Supplied passage:
##############################

I've been thinking of shooting off my toe. Just to see how painful it would be to get shot. Is this what normal people think of? I would need a good amount of smack to take after I shot off my toe, in case the pain is really bad. I would be taking the smack for pain purposes, so it wouldn't be a relapse.
My dad used to keep all of his guns in my closet, until I tried to off myself. I told them over and over again to get the guns out of my room. I was always having my dad take me outside and shoot the guns. I love shooting guns. I love taking paintings of mine that I hate and using a shotgun to shoot big holes through them. All the paintings I have posted on my blog I hate, and they all now have shot gun holes in them. My dad has a hand gun too. That baby is fun. I can't find that one anymore. Since I've tormented my parents with my bi polar mania and depression he has hidden the gun that would be easiest for me to shoot myself with. Little does he know, I'm obsessed with Kurt Cobain, and I would kill myself with a shot gun. I'd bite the gun. Don't worry though I'm not suicidal. I just like to toy with the idea. Give me a break, my papa killed himself at in our garage when I was seven. I seen my dad try to hang himself several times, and our male babysitter named Matt blew his brains out in the garage while babysitting me and my sister, we found him and his brains. I'm obsessed with suicide. I have a friend who hung himself in 2006, but I didn't get up close and personal with that one like did with the other three.

##############################

Data listing:
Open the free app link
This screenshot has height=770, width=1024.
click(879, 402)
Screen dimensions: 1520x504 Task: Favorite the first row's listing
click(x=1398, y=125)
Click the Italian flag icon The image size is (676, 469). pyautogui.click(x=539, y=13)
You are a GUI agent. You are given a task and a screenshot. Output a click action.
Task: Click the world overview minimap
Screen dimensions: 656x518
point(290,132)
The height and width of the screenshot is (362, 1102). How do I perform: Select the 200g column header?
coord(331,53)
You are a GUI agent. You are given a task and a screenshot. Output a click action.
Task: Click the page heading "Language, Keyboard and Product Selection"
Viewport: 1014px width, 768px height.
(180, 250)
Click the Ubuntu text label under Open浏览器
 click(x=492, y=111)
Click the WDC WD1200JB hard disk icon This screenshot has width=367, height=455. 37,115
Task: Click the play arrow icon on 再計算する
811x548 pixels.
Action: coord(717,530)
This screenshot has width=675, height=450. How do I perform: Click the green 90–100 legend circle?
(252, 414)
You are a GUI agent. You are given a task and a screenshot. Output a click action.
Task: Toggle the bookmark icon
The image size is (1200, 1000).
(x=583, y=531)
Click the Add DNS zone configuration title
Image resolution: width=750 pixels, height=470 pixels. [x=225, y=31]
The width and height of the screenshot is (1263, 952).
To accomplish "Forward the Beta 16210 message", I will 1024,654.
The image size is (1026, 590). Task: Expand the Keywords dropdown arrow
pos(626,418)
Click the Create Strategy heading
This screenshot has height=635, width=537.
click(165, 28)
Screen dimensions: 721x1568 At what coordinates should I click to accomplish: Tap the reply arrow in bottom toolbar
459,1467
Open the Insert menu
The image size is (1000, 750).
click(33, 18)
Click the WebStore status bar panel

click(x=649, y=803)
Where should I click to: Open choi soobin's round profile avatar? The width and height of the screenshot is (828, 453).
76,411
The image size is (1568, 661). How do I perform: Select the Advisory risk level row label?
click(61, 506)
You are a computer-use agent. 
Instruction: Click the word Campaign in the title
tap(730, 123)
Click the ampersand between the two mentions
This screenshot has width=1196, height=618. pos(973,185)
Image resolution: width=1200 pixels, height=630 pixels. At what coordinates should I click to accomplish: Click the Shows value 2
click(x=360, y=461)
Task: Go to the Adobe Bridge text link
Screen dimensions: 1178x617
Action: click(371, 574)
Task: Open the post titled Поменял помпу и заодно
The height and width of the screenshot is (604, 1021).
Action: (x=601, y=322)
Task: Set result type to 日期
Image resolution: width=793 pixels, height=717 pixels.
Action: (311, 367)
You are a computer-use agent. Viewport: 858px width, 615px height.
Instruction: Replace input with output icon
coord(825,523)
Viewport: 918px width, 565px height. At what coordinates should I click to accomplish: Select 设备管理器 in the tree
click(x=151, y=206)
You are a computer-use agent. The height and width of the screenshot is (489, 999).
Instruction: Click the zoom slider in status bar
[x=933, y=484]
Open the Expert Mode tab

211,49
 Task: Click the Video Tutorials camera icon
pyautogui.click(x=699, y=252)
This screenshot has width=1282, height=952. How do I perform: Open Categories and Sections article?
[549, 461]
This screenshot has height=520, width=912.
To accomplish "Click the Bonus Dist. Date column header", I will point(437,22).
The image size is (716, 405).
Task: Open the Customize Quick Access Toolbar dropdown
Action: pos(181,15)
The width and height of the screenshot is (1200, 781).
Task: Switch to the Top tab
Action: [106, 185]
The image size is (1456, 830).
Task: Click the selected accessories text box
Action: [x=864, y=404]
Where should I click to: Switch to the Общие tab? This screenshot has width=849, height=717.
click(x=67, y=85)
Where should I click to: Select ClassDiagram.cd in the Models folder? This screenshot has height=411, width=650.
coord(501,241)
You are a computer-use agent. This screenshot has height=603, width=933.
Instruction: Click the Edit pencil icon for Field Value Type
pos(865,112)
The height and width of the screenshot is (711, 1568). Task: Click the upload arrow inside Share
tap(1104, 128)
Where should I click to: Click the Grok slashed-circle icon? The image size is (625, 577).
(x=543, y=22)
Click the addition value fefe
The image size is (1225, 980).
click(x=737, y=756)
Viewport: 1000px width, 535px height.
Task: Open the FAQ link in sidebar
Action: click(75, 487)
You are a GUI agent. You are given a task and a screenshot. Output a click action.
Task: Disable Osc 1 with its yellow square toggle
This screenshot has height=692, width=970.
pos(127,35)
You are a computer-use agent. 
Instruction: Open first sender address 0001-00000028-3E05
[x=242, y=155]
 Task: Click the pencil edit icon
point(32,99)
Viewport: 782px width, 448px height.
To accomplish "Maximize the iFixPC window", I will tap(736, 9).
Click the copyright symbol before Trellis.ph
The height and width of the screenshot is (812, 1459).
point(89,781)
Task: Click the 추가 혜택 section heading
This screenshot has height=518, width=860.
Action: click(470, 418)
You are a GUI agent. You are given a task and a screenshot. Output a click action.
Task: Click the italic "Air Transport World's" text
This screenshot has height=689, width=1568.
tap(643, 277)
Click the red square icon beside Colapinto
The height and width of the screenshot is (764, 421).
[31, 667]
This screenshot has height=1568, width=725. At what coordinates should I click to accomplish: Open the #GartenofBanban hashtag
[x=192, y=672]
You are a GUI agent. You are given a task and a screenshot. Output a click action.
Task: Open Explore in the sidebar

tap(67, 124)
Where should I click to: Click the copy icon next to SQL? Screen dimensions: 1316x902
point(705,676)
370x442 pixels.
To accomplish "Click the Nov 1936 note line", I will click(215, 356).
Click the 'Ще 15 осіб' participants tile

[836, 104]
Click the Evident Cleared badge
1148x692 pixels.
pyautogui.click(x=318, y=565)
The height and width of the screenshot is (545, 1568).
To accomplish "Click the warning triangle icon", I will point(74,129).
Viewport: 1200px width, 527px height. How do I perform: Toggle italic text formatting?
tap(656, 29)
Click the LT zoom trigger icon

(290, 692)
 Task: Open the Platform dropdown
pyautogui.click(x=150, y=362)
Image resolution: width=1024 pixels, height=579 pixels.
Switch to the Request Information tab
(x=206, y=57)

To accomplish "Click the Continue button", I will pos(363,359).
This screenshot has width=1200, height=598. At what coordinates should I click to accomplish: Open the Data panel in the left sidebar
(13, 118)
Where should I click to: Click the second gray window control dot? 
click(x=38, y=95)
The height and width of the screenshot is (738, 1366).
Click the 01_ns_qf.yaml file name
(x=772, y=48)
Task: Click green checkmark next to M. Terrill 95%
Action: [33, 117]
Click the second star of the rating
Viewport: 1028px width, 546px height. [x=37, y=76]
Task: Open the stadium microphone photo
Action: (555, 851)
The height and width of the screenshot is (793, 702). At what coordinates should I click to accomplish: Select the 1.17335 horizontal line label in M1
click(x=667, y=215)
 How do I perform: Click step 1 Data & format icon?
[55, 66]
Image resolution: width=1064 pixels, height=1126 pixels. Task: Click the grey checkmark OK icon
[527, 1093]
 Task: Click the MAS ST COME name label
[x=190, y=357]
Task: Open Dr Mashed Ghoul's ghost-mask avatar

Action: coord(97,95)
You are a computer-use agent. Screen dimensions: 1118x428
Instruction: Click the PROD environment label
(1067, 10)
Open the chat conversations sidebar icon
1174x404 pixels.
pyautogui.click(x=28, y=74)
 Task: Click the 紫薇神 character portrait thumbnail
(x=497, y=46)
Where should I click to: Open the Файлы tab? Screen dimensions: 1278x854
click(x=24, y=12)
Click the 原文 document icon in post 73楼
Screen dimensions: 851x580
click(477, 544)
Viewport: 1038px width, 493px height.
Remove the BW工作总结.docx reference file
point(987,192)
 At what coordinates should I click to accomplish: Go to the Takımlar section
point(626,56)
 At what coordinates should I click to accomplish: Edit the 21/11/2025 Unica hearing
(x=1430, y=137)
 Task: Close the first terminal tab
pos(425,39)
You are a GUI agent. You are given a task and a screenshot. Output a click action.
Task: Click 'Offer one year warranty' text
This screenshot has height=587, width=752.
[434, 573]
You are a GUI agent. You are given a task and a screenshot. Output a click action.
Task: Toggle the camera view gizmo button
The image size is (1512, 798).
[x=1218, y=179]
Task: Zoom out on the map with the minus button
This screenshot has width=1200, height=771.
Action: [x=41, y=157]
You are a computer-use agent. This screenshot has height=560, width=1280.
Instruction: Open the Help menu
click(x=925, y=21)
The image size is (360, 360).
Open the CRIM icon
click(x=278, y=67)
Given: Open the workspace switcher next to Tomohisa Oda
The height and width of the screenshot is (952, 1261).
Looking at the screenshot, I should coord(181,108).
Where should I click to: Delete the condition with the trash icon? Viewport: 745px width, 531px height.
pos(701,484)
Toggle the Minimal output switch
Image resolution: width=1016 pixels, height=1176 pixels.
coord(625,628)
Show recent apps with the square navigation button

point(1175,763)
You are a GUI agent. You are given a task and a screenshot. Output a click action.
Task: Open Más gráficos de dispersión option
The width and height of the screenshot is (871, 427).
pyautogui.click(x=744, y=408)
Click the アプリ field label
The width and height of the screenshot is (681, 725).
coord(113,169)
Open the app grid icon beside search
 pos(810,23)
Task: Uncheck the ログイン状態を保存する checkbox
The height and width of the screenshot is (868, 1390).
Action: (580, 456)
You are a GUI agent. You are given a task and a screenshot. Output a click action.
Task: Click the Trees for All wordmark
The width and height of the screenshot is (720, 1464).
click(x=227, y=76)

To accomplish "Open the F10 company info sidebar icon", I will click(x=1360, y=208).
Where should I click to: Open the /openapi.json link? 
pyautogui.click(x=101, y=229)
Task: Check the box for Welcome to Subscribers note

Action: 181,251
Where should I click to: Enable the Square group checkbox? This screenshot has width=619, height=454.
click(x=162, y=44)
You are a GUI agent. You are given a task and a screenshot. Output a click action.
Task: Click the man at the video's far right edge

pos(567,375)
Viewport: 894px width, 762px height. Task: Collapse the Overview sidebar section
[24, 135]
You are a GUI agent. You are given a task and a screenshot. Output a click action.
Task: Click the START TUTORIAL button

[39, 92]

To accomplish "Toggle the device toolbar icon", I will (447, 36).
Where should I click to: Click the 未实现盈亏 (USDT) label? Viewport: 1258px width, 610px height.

##############################

Problems and tasks:
A - Turn the paragraph of the passage about guns and suicide that begins "My dad used to keep all of his guns" into a short bulleted list that keeps its main facts.
B - Write the next part of the passage about guns and suicide, starting after its final sentence.
The material has no connection to the passage about guns and suicide.

Your written answers:
A -
- The writer's dad kept his guns in the writer's closet, despite repeated requests to remove them, until the writer attempted suicide.
- The writer loves shooting and has shotgunned holes through disliked paintings, including every one posted on the writer's blog.
- The dad has hidden his handgun because of the writer's bipolar mania and depression.
- Obsessed with Kurt Cobain, the writer says a shotgun would be the choice, but claims not to be suicidal and only to toy with the idea.
- Suicide has surrounded the writer:
  - The writer's papa killed himself in the family garage when the writer was seven.
  - The dad tried to hang himself several times.
  - A babysitter named Matt shot himself in the garage while watching the writer and the writer's sister, and they found him.
  - A friend hanged himself in 2006.
- The writer describes being obsessed with suicide.

B -
I've noticed something about myself. I introduce myself as a suicidal maniac with a opiate addiction. I put it out there first. I make sure everyone knows that about me before they go any further. Almost as if I'm proud of these two things. I know my track marks are at times embarrassing, but at times they show that I suffer from a kind of pain that cannot be explained by anything other than those track macks. The cuts on my wrists are the same thing. I want to wear long sleeves all the time, but I can't, but when I'm with people who know what I've done to myself I don't mind wearing short sleeved shirts, but people who don't know, I will wear long sleeved shirts to cover both my track marks and my wrists. There is a post Heroinhead did about this that tells perfectly how most of us feel about our track marks. Those of you who haven't read Heroinheads blog I suggest you read it. If you go to my profile and go down to blogs I read click on Heroinhead. I'm not good at posting links, or I would post one. Fuck he doesn't need any advertising he has twice as many readers as I do. Still I admire his writing. He has a way with words that I admire very much.
Aside from that...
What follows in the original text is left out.